Frequently Asked Questions

Why do people kayak whitewater?

Kayaking has a bit of a reputation for being a dangerous activity, but that’s not wholly accurate. Technological advancements and the freedom of a wealth of information available to kayakers everywhere have ensured that the hobby has never been safer. 

There’s a lot of reasons, such as the standard adrenaline and endorphin releases during and then after taking part in sporting activity. It also attracts people who love nature and are into other outdoor activities. 

What makes an inflatable kayak suitable for whitewater?

With both ordinary and inflatable kayaks the difference between those you’d use on a lake and those you’d use on whitewater are its stability and durability. Whitewater kayaks need to be stable enough, which means wide enough, so that it will resist capsizing. 

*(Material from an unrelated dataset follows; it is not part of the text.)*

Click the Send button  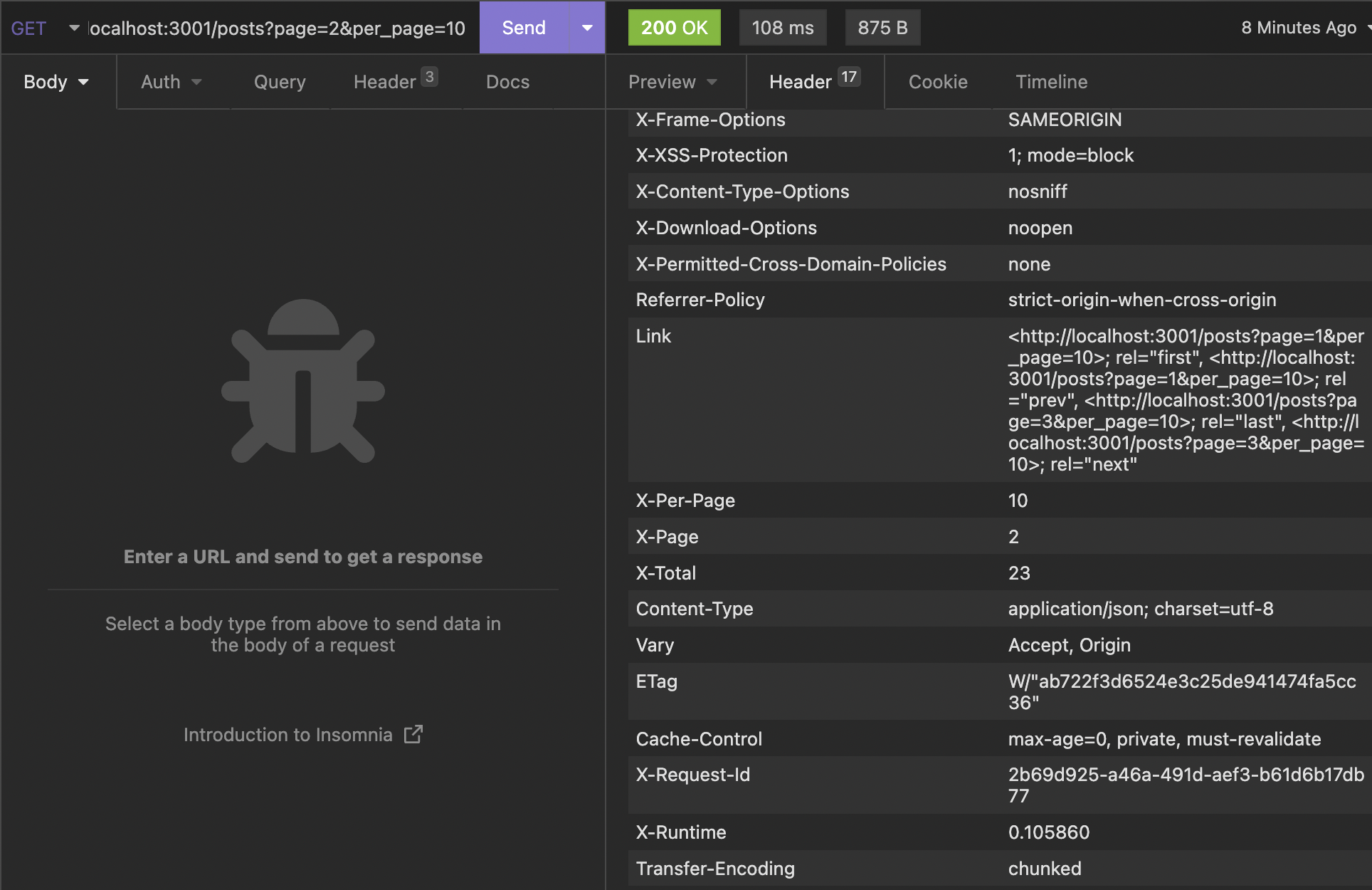[x=523, y=28]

Width also allows it a great deal of agility in the water, too. The material these kayaks are made of must be as durable as possible since it will get challenged a lot more in whitewater than in other situations. 

This is why we’ve vetted our suggested products to have a high level of build quality.

How are inflatables different from hard-shelled kayaks?

All kayaks are extremely similar products in a lot of ways, but the outward construction of the two are very different, with inflatables having higher walls and being higher to get more stability. 

With hard-shelled kayaks, the upmarket, higher quality models will always be more durable than inflatables just by virtue of the difference in material. Hard-shelled kayaks also have an advantage as they are heavier, which means that they aren’t pushed around by the water as much. 

The inflatables’ lack of such weight is an advantage in and of itself though, since it’s very portable and great for solo adventurers. They can be folded down and stored much easier than hard-shelled kayaks.